Comme tout stimulant, elle a des propriétés addictives : on s’y habitue et on commence à errer à la recherche de choses qui nous mettent en colère. La rage a une illusion de puissance, à la manière dont l’Incroyable Hulk tire une singulière fierté du potentiel destructeur de sa forte émotion. “Vous ne m’aimeriez pas quand je suis en colère” est une phrase d’accroche si curieuse ; la seule réponse logique est : “Je n’aime personne quand il est en colère.” Mais elle parvient à avoir un sens à un niveau plus profond, primitif.

Les conséquences importantes ne sont pas pour votre propre santé, mais plutôt pour celle de la société dans son ensemble. La colère non traitée pollue la sphère sociale. Chaque débordement légitime le suivant. Et nous avons atterri – j’aime à penser que c’est un accident – sur une technologie qui la perpétue et l’amplifie, parfois de manière productive, mais le plus souvent sans aucun but.
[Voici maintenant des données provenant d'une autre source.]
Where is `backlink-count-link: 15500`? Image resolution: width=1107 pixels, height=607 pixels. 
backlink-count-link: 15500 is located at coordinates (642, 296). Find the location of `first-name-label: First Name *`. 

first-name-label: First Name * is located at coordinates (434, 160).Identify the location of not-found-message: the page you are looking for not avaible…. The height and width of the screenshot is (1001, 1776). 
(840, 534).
Écrire grand sur une scène mondiale – prenez Trump ou Viktor Orbán, le premier ministre de la Hongrie, se déchaînant sans médiation pour un effet politique – nous pouvons voir à quel point il est dénaturant, comment il ferme la porte à toutes les autres réponses moins exaltantes, comme l’empathie.
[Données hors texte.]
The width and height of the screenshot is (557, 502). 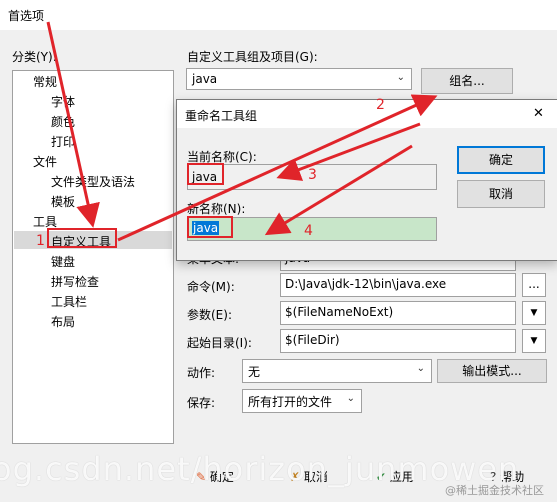 I want to click on tree-item-toolbar: 工具栏, so click(x=69, y=302).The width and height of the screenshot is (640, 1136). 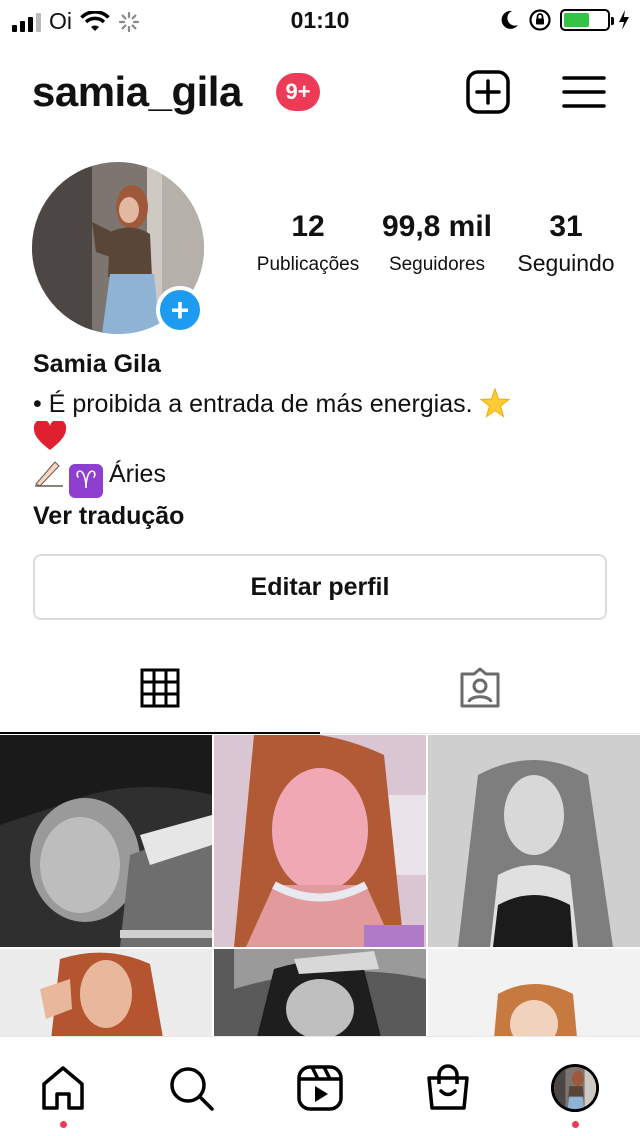 I want to click on add-story-button: +, so click(x=180, y=310).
Les gens qui s’énervent tellement à propos des cônes de signalisation qu’ils foncent dedans, tout en effleurant un ouvrier en gilet de sécurité, peuvent ou non être le signe avant-coureur d’une plus grande agitation sociale, mais je me souviens des années John Major et de sa hotline cônes. Quoi que les cônes signifient, ce n’est jamais quelque chose de bon.